Featuring:
- Lee Adler, DO, Vice President for Quality, Safety, Innovation, and Research, Florida Hospital
- Ruth Ann Dorrill, MPA, Team Leader, Office of Inspector General, US Department of Health and Human Services
- Amy Ashcraft, Senior Analyst, Office of Inspector General, US Department of Health and Human Services
- Donald Goldmann, MD, Senior Vice President, Institute for Healthcare Improvement
- Fran Griffin, Senior Manager of Clinical Programs for BD Medical/Medical Surgical Systems; Faculty, Institute for Healthcare Improvement
How often are patients harmed in US hospitals, and what is the best way to determine this? Ever since the Institute of Medicine (IOM) estimated that up to 98,000 patients die in hospitals each year due to medical errors, and some subsequent studies that claim the number is much higher, getting a more precise “national” handle on where and when and how frequently harm occurs has bedeviled most researchers. Without a baseline, it’s been impossible to state with any certainty whether patients are any safer today in US hospitals than they were ten years ago, when the IOM issued its seminal report.
This is the backdrop for a groundbreaking series of studies that the Office of Inspector General (OIG) at the Department of Health and Human Services has been undertaking. In the past two years, the
OIG has issued a series of reports focused on harm that reaches hospitalized Medicare recipients, including analysis of the sensitivity and accuracy of methods for detecting harm. Its most recent report, slated for publication in October, provides a first-of-its-kind national incidence rate for adverse events.

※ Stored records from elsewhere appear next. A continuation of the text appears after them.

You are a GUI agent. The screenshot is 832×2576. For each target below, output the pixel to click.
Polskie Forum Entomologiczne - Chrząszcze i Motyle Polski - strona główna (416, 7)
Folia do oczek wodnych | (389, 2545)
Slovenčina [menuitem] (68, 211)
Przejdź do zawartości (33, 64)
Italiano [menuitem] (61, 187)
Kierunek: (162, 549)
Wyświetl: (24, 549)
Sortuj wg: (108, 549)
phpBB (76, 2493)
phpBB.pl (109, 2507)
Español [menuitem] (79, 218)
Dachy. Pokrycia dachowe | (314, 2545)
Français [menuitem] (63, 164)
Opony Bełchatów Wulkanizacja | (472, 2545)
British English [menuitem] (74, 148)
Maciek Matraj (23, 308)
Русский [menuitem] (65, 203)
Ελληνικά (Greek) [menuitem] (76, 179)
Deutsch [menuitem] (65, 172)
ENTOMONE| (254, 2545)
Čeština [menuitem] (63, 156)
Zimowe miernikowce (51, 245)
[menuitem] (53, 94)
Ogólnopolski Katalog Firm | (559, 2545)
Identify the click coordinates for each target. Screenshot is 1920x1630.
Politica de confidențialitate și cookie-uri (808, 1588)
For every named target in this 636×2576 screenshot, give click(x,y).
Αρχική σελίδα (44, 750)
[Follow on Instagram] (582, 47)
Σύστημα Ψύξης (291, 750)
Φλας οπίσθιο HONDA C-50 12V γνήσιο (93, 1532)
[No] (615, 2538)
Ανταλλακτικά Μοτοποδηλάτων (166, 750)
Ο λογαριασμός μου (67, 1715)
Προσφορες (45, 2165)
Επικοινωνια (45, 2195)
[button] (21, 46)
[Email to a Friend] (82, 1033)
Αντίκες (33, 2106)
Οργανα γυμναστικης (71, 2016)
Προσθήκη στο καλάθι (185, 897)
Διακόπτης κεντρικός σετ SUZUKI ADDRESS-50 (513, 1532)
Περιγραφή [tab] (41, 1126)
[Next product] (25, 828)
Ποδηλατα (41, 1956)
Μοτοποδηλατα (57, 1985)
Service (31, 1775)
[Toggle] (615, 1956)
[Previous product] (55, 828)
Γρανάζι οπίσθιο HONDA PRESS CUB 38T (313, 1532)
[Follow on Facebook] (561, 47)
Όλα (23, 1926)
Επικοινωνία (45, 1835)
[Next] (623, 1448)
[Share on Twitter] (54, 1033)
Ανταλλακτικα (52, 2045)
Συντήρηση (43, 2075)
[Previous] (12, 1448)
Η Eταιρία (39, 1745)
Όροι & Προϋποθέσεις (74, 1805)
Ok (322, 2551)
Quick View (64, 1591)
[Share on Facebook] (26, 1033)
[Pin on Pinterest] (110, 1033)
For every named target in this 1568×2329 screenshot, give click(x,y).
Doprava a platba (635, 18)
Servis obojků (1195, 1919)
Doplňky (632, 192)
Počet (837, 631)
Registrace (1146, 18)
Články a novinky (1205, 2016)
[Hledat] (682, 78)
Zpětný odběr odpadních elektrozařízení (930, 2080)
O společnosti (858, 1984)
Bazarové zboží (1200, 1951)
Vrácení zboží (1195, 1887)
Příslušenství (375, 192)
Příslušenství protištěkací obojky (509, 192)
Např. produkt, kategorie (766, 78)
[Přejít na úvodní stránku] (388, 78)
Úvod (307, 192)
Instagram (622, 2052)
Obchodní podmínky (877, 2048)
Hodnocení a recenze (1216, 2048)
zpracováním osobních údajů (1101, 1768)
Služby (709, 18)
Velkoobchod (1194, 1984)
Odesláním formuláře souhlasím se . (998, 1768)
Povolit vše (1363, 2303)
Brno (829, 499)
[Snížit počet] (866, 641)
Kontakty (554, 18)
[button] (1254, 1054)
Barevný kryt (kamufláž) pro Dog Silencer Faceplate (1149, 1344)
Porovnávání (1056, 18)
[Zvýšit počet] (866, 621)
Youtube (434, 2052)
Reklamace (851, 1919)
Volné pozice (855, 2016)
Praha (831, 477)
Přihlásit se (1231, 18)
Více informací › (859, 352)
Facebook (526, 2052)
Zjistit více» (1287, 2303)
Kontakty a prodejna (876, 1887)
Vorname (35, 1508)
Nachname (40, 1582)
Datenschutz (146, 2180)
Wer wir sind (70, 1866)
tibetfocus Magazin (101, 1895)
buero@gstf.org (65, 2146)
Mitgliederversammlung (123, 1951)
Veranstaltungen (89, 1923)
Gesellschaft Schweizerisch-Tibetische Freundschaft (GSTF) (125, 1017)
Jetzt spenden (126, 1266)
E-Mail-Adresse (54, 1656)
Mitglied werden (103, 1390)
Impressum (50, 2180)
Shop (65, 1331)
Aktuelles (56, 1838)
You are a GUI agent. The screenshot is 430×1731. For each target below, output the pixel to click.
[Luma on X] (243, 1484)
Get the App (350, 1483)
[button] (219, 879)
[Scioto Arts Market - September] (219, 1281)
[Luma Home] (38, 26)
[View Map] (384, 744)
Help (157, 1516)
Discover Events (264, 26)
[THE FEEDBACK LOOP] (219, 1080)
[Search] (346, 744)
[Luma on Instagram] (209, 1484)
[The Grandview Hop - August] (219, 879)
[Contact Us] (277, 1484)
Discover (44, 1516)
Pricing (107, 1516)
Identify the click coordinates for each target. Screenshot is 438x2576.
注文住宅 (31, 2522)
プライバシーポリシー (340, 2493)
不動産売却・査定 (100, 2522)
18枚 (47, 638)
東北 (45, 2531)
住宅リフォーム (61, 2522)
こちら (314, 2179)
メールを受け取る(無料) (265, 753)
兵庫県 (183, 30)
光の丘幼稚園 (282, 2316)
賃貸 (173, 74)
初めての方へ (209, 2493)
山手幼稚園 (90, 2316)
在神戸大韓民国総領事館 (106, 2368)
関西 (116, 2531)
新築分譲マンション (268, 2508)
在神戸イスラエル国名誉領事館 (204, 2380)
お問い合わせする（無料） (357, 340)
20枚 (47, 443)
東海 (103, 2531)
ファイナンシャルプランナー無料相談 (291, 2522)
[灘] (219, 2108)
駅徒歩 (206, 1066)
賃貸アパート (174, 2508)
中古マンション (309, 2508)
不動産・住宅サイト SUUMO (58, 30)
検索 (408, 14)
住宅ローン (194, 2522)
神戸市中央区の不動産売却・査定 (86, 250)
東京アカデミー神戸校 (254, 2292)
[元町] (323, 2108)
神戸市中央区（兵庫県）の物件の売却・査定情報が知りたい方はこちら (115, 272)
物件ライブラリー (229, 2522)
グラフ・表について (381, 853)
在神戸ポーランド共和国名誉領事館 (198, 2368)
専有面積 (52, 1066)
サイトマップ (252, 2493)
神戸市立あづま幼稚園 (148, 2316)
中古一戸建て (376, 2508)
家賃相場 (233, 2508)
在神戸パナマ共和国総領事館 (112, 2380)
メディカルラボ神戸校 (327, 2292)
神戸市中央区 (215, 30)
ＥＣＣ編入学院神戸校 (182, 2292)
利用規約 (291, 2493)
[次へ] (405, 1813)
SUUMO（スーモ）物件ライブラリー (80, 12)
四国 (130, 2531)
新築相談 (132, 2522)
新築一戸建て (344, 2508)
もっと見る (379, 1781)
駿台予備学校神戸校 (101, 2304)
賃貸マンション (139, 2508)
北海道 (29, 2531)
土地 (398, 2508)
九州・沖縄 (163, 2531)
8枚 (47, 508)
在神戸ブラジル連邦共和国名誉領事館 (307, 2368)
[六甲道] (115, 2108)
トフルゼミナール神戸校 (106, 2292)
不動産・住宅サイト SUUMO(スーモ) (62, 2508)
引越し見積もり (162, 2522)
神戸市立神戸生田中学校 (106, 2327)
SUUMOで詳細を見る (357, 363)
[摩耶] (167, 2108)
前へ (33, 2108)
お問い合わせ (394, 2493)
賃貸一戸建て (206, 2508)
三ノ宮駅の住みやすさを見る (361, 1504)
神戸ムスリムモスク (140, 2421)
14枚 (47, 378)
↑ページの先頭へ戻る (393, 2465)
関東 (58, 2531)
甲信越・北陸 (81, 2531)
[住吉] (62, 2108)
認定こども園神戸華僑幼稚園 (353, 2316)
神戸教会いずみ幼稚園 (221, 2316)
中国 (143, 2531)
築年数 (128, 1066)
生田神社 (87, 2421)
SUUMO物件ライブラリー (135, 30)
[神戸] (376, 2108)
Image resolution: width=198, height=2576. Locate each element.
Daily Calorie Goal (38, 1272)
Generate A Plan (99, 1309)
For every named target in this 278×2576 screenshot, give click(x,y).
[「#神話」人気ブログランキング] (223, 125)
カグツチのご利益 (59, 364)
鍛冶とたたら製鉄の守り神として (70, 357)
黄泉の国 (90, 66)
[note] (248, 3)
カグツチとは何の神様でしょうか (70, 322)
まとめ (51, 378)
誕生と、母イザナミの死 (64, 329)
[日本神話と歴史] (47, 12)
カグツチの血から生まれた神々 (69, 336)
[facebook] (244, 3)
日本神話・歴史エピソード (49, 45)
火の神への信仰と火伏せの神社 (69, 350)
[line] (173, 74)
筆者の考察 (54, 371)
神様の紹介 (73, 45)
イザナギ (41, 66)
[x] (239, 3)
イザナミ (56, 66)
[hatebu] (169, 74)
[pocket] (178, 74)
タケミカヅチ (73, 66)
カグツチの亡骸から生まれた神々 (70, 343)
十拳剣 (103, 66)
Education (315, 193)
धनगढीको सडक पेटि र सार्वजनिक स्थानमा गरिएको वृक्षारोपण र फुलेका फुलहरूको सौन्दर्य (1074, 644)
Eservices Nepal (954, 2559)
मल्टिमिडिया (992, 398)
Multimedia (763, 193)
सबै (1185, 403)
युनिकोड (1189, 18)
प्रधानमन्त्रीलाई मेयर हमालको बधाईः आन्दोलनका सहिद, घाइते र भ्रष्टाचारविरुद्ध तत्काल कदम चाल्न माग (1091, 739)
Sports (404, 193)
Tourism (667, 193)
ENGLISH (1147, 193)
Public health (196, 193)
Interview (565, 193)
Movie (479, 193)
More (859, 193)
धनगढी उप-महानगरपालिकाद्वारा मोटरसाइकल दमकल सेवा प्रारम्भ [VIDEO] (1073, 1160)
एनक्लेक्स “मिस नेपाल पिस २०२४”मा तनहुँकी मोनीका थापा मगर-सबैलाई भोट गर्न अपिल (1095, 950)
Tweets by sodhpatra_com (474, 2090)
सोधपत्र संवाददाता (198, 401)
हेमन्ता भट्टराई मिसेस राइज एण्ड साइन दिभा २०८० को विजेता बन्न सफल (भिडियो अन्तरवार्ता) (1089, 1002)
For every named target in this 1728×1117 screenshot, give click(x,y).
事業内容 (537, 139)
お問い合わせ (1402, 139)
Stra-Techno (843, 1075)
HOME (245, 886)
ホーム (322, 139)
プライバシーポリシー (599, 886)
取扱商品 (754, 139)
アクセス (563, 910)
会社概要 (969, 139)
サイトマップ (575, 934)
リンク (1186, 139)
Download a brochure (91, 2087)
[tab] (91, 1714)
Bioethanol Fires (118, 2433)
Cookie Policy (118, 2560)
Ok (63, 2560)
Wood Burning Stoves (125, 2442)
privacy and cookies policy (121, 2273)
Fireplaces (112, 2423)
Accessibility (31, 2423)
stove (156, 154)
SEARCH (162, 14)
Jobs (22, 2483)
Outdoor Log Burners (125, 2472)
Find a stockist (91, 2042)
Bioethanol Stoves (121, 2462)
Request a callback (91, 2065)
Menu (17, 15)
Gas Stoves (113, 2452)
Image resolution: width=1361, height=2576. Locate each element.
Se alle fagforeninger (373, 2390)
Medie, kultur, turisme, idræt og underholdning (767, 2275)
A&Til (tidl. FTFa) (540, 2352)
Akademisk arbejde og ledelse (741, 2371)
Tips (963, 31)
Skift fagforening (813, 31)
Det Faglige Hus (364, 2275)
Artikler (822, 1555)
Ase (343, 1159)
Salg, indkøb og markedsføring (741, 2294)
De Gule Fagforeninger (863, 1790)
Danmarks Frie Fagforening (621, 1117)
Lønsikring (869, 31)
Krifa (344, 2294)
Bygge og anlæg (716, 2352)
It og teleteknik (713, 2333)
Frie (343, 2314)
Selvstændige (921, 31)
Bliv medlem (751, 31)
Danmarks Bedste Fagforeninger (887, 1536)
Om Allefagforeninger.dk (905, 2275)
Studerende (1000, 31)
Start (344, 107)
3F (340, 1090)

IHI’s Global Trigger Tool, designed to facilitate a retrospective review of medical records to identify adverse events, combined with a physician review, has been singled out by the OIG as a powerful means of determining when an adverse event has occurred.
This WIHI offers a window into all the research findings — straight from the experts — and their significance for patient safety, harm detection, improvement work, and policy reform going forward.